▸ What to do: Only the lines from the top of the data through the line with "[인스타그램] (595, 45)" should be repeated, each exactly as written.

▸ Exercise inputs:
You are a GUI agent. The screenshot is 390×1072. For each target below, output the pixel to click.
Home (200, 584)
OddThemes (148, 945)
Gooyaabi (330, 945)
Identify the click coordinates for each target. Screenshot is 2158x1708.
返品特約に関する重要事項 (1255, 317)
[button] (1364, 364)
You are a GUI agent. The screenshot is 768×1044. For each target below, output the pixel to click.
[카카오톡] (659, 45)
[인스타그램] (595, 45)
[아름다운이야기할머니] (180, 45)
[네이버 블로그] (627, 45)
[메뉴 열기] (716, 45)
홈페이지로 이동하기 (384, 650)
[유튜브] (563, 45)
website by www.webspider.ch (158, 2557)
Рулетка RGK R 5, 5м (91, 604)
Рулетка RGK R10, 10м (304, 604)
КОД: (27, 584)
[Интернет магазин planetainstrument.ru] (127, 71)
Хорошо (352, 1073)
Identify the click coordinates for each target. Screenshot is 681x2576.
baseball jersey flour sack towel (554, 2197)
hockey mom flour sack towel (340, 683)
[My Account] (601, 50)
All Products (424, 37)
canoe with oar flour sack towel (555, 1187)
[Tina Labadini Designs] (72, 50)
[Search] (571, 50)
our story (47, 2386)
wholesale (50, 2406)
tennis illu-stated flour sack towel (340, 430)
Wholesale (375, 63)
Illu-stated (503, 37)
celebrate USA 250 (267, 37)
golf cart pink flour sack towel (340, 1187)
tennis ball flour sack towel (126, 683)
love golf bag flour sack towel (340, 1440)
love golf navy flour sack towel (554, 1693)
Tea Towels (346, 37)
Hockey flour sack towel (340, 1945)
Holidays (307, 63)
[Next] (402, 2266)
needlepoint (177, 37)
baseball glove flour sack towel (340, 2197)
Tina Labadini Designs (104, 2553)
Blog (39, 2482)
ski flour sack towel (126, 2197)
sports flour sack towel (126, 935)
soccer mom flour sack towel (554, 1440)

▸ Result:
You are a GUI agent. The screenshot is 390×1072. For each target below, output the pixel to click.
Home (200, 584)
OddThemes (148, 945)
Gooyaabi (330, 945)
Identify the click coordinates for each target. Screenshot is 2158x1708.
返品特約に関する重要事項 (1255, 317)
[button] (1364, 364)
You are a GUI agent. The screenshot is 768×1044. For each target below, output the pixel to click.
[카카오톡] (659, 45)
[인스타그램] (595, 45)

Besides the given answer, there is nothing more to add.